The 2009 Law Commission report on acid attacks had proposed the setting up of a Criminal Injuries Compensation and Rehabilitation Board to issue directions to appropriate authorities that would ensure proper medical, psychological and legal assistance to the victims and issue directions for their rehabilitation in consultation with the Centre and the states. The commission’s report was followed by a National Commission for Women (NCW) scheme for relief and rehabilitation of acid attacks victims. The NCW also proposed constituting a Criminal Injuries Compensation and Rehabilitation Board. Four years later, the board is yet to be formed, confirms NCW chairperson Mamta Sharma.
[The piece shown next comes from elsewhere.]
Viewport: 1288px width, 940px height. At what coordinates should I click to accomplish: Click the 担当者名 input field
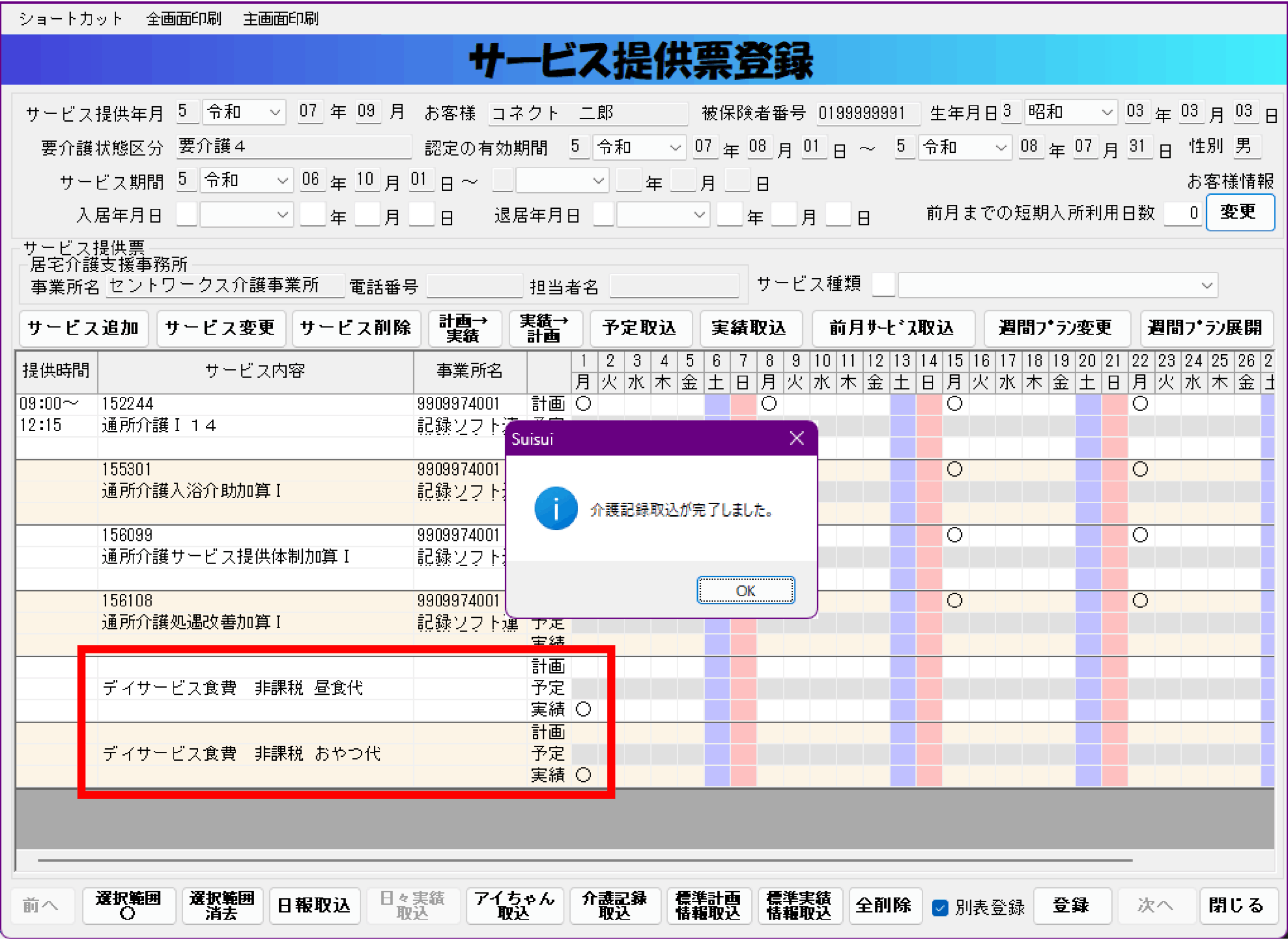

Although there is a scheme for compensation of victims under section 357 of the Criminal Procedure Code, it is only disbursed at the end of trial. “Under the existing government rules, the procedure for obtaining compensation is so onerous that by the time the victim gets the money, it is too little and too late,” says Kirti Singh, former member of the Law Commission. Taking this into account, the Law Commission had recommended that the Criminal Injuries Compensation and Rehabilitation Board should provide compensation immediately without procedural complications.
“The government should focus on making amendments and should stop taking suggestions made by welfare bodies so lightly. In most cases, amendments take too long and when they are made, they are inadequate, half hearted and fail to do substantial justice to victims,” she says.
So far the Goa and West Bengal governments have cleared compensation packages for acid-attack victims, yet the budgetary allocations of upto Rs 10 lakh and Rs 2 lakh per victim respectively are petty compared to the medical costs incured by the victims. Other states are yet to follow suit.
In the absence of a legislation that guarantees immediate compensation, most victims and their families are left to fend for themselves. “The definition of justice needs to go beyond the narrow prism of penalty. Justice for acid attack victims should be reparative and compensative,” says Rebecca John, a senior advocate at the Supreme Court. She adds that the Criminal Injuries Compensation Board for victims of violence, with acid attack victims as the priority, should have been set up with specific budgetary allocations from the Centre.
In Bangladesh, when the instance of acid attacks peaked in 2002, laws that controlled the sale of acid were put in place. Since then, the incidence of acid attacks has gone down by 15-20 percent. The Supreme Court of India has directed all states to devise a policy on the regulation of sale of acid due to its easy availability. So far, only the Tamil Nadu government has introduced a bill to regulate the sale of acid.